## Dataset content:
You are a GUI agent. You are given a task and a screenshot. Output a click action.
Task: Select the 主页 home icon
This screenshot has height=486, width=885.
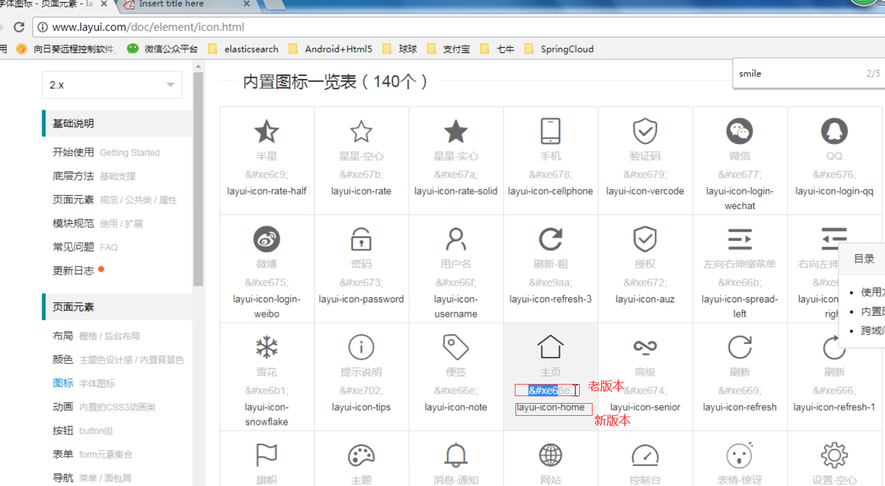(x=550, y=346)
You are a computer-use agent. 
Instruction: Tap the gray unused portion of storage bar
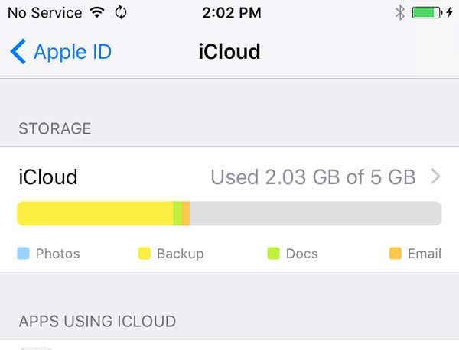315,213
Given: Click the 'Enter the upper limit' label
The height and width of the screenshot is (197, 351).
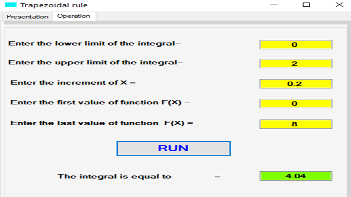Looking at the screenshot, I should coord(96,63).
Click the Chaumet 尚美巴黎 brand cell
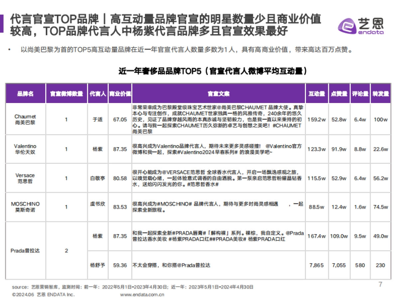The image size is (399, 299). tap(25, 120)
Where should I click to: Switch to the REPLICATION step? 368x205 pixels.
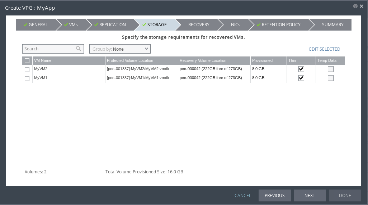(110, 25)
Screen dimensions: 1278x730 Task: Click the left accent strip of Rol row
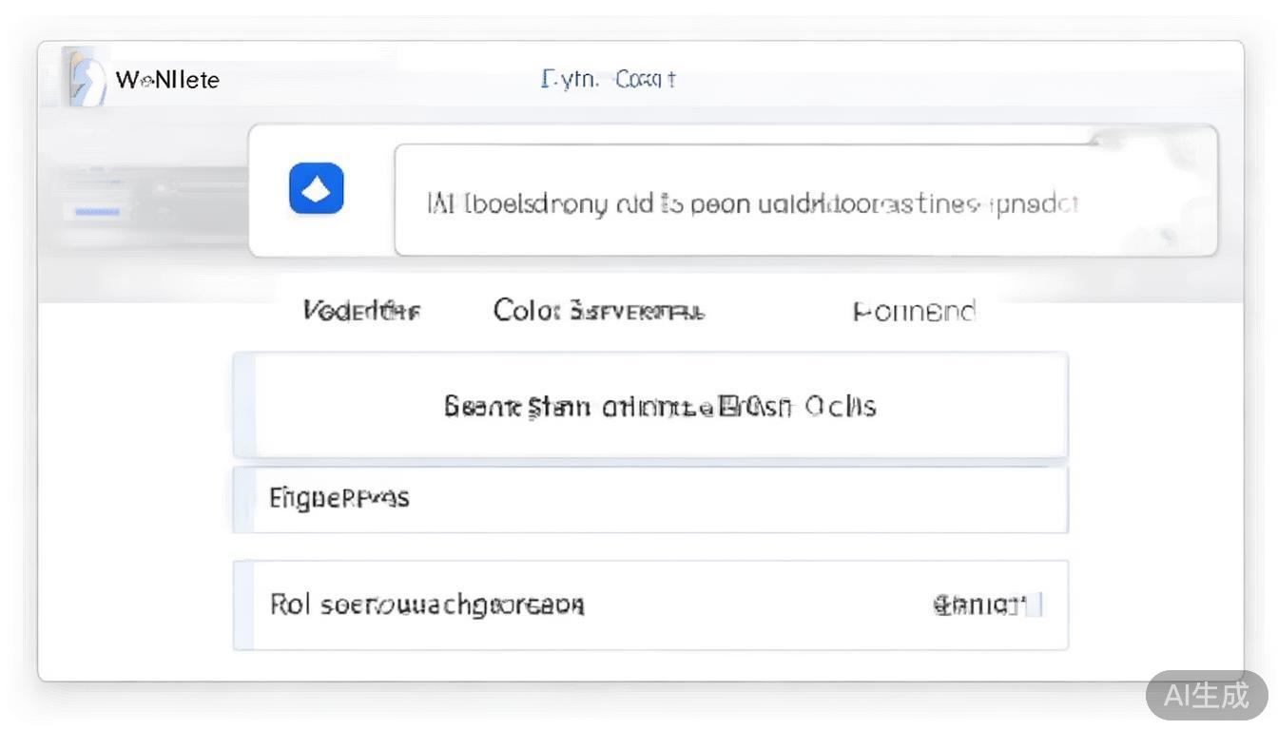[x=243, y=605]
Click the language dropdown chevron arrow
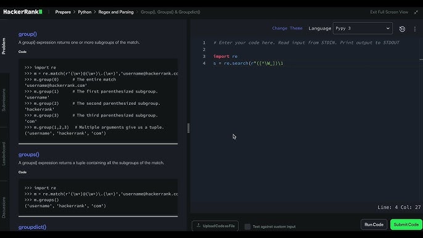The image size is (423, 238). coord(388,28)
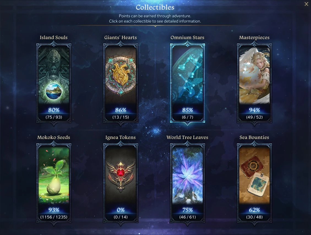
Task: Click the Masterpieces title text
Action: (254, 38)
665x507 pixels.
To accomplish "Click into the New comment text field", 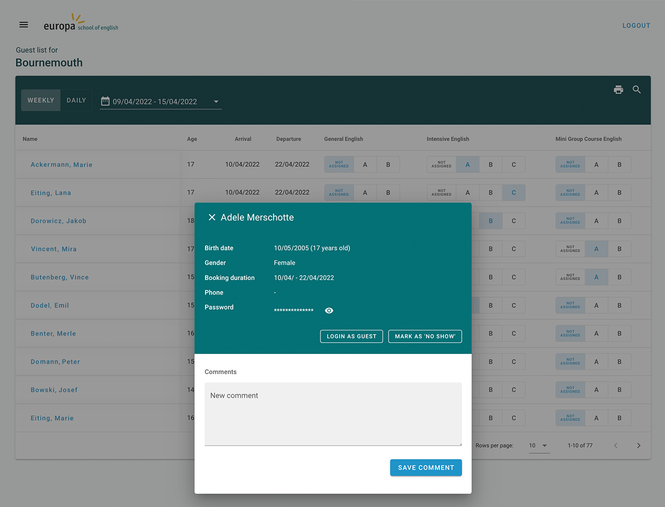I will (333, 414).
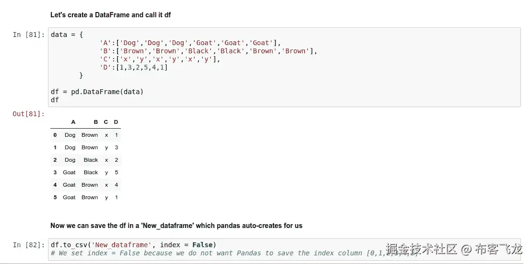Click column header C in output table
This screenshot has height=264, width=531.
click(x=106, y=122)
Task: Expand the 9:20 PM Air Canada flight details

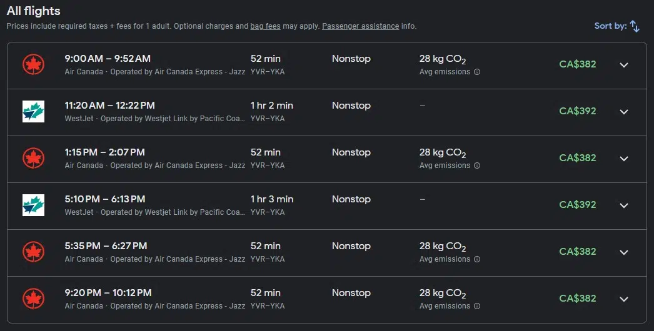Action: [623, 299]
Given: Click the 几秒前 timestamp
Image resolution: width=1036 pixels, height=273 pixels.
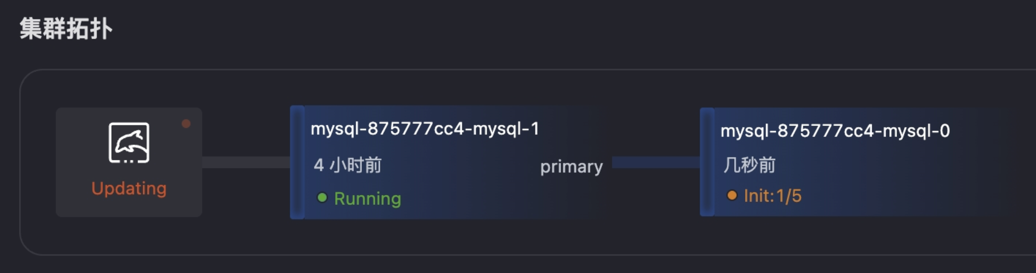Looking at the screenshot, I should click(749, 165).
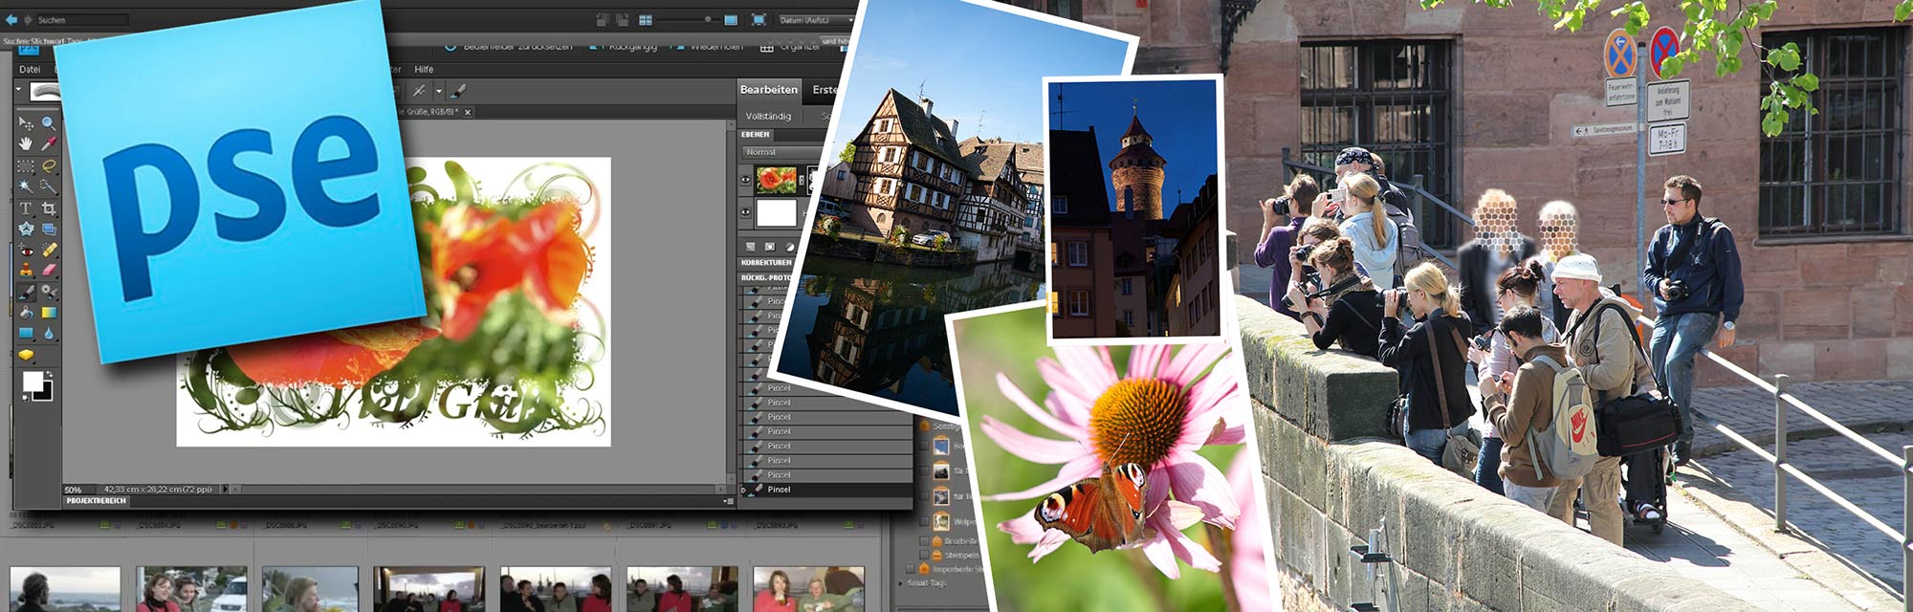Open the Normal blend mode dropdown
This screenshot has width=1913, height=612.
click(780, 152)
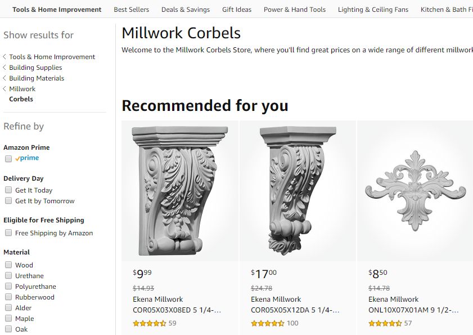Click the star rating on the ONL10X07X01AM onlay
This screenshot has height=335, width=473.
[385, 324]
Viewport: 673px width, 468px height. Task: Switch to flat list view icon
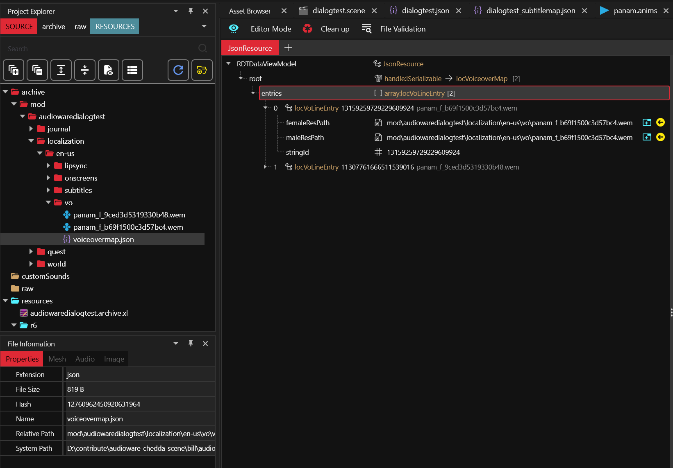coord(132,70)
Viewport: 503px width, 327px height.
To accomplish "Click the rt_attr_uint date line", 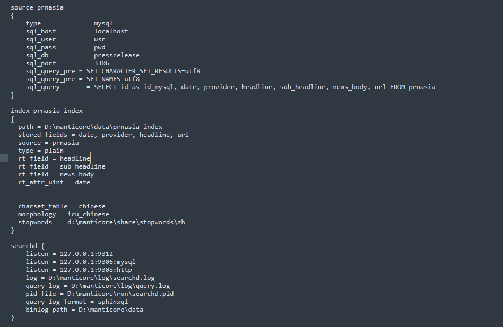I will click(x=54, y=182).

## Exercise prompt:
Look above for lines with the word "agent" and copy them all.

## Reply to the task:
You are a GUI agent. You are given a task and a screenshot. Output a click action.
You are a computer-use agent. 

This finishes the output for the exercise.